_What is required_:
Copy out every line of the listing below word for word, omitting the pictures.

_Input for this task_:
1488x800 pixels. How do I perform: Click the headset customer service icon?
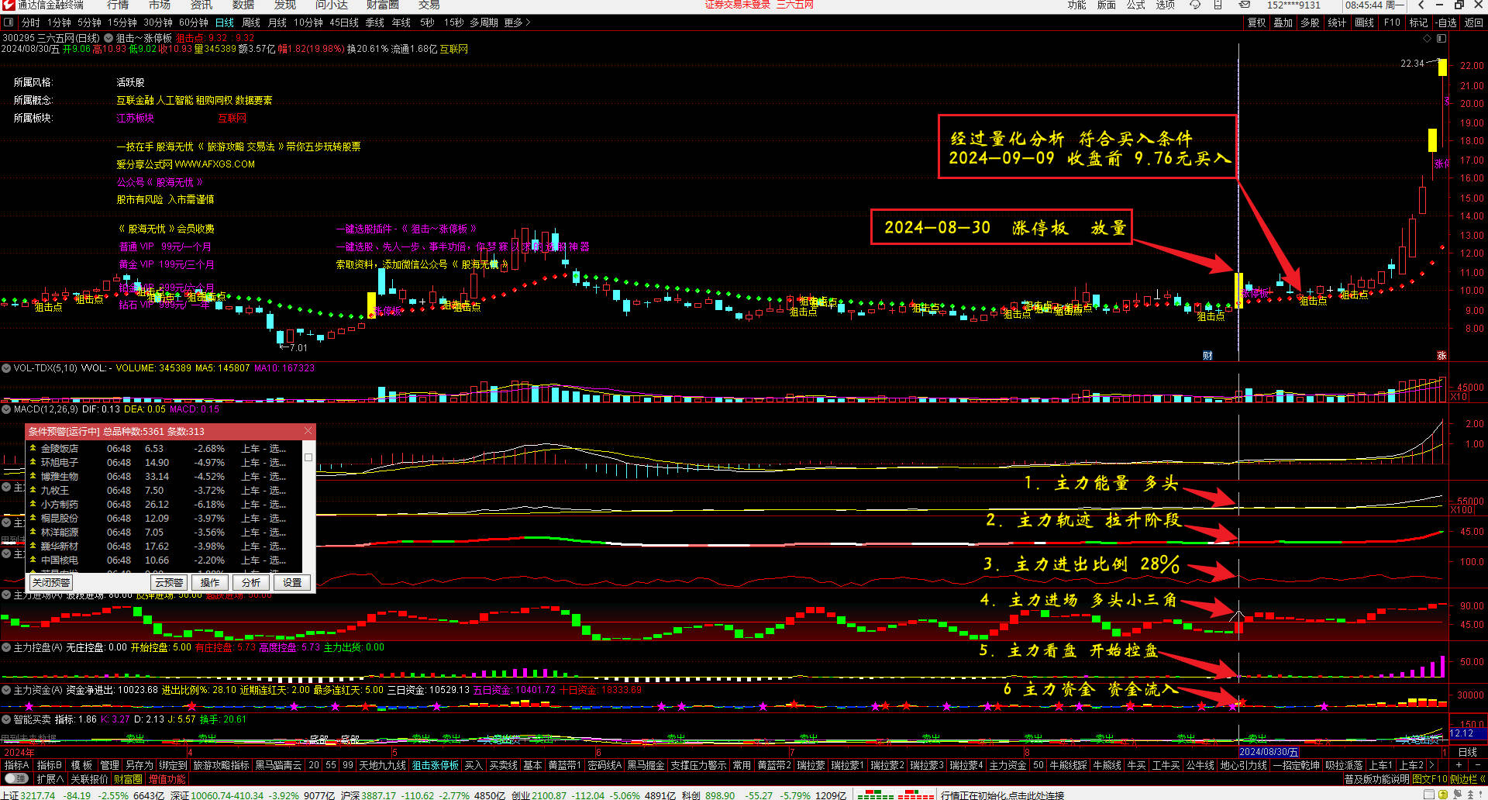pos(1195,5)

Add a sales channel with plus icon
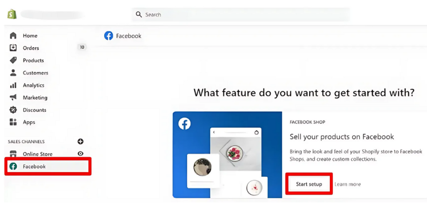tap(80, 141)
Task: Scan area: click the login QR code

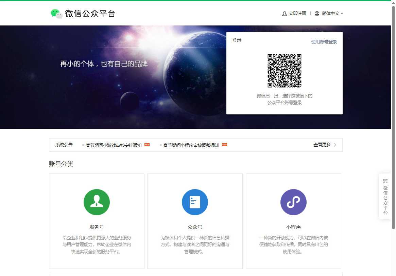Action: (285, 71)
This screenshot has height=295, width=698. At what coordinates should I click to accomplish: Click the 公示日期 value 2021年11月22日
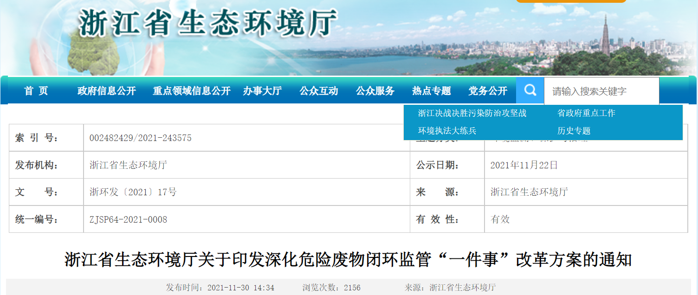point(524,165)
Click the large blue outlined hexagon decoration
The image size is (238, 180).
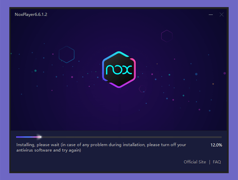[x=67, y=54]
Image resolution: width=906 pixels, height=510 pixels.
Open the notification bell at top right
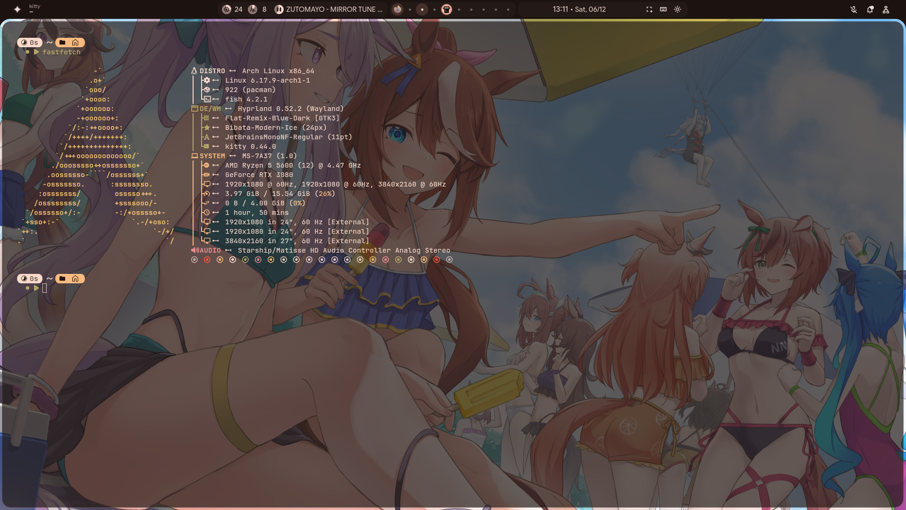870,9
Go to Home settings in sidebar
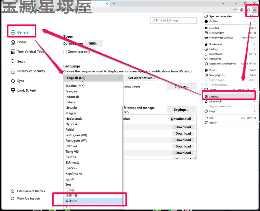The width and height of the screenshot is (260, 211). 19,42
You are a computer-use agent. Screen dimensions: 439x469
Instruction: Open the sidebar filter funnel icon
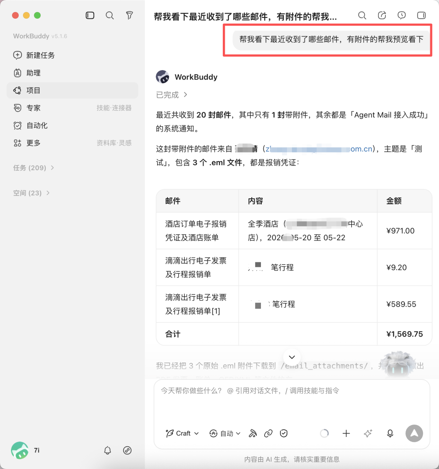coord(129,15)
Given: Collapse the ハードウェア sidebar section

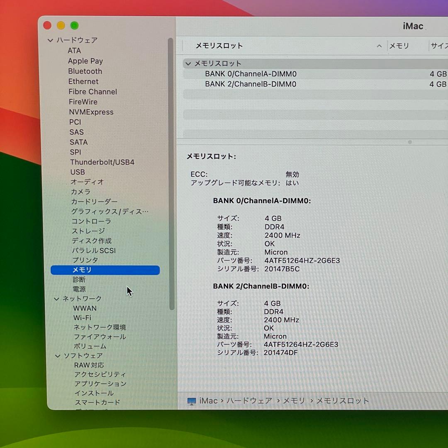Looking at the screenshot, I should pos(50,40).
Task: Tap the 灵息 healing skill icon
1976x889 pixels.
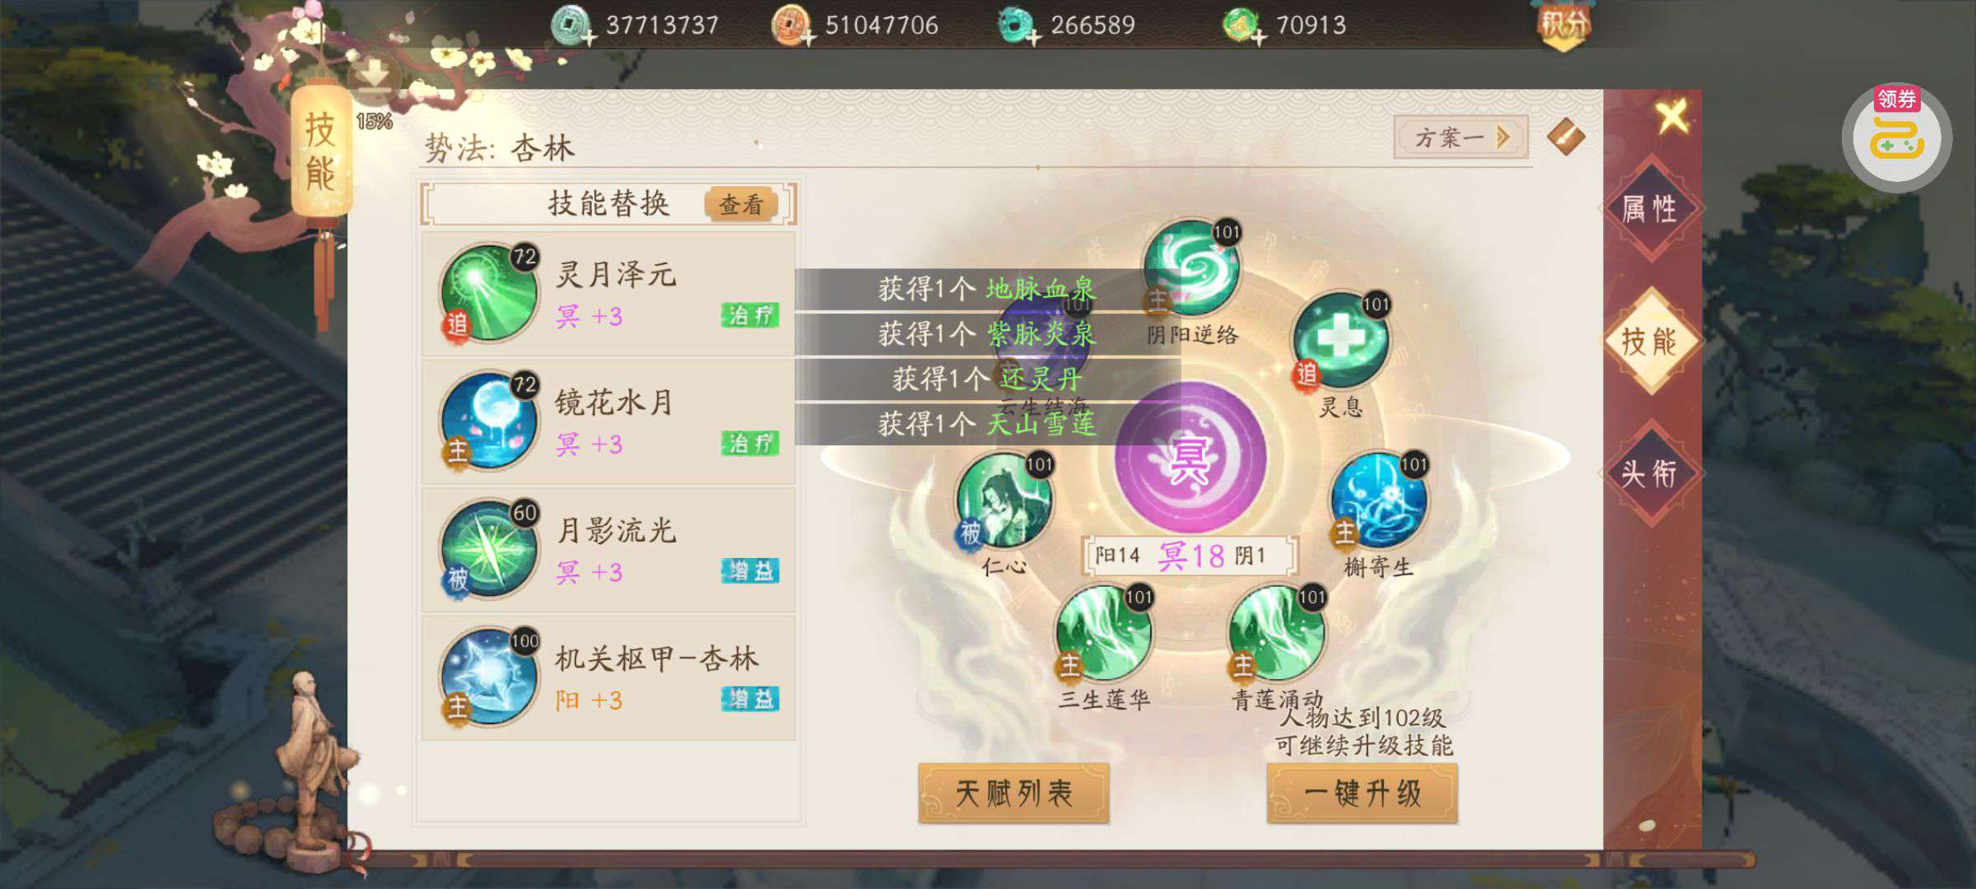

_Completed task_:
1488x800 pixels. How do I perform: Click the headset customer service icon?
pos(1195,5)

Add a sales channel with plus icon
tap(80, 141)
Task: Scan area: click the login QR code

Action: (285, 71)
This screenshot has height=295, width=698. At what coordinates should I click to accomplish: Click the 公示日期 value 2021年11月22日
point(524,165)
Click the large blue outlined hexagon decoration
The image size is (238, 180).
[x=67, y=54]
Image resolution: width=906 pixels, height=510 pixels.
Open the notification bell at top right
870,9
Go to Home settings in sidebar
The width and height of the screenshot is (260, 211). 19,42
You are a computer-use agent. Screen dimensions: 439x469
Instruction: Open the sidebar filter funnel icon
coord(129,15)
Given: Collapse the ハードウェア sidebar section

Looking at the screenshot, I should pos(50,40).
Task: Tap the 灵息 healing skill icon
1976x889 pixels.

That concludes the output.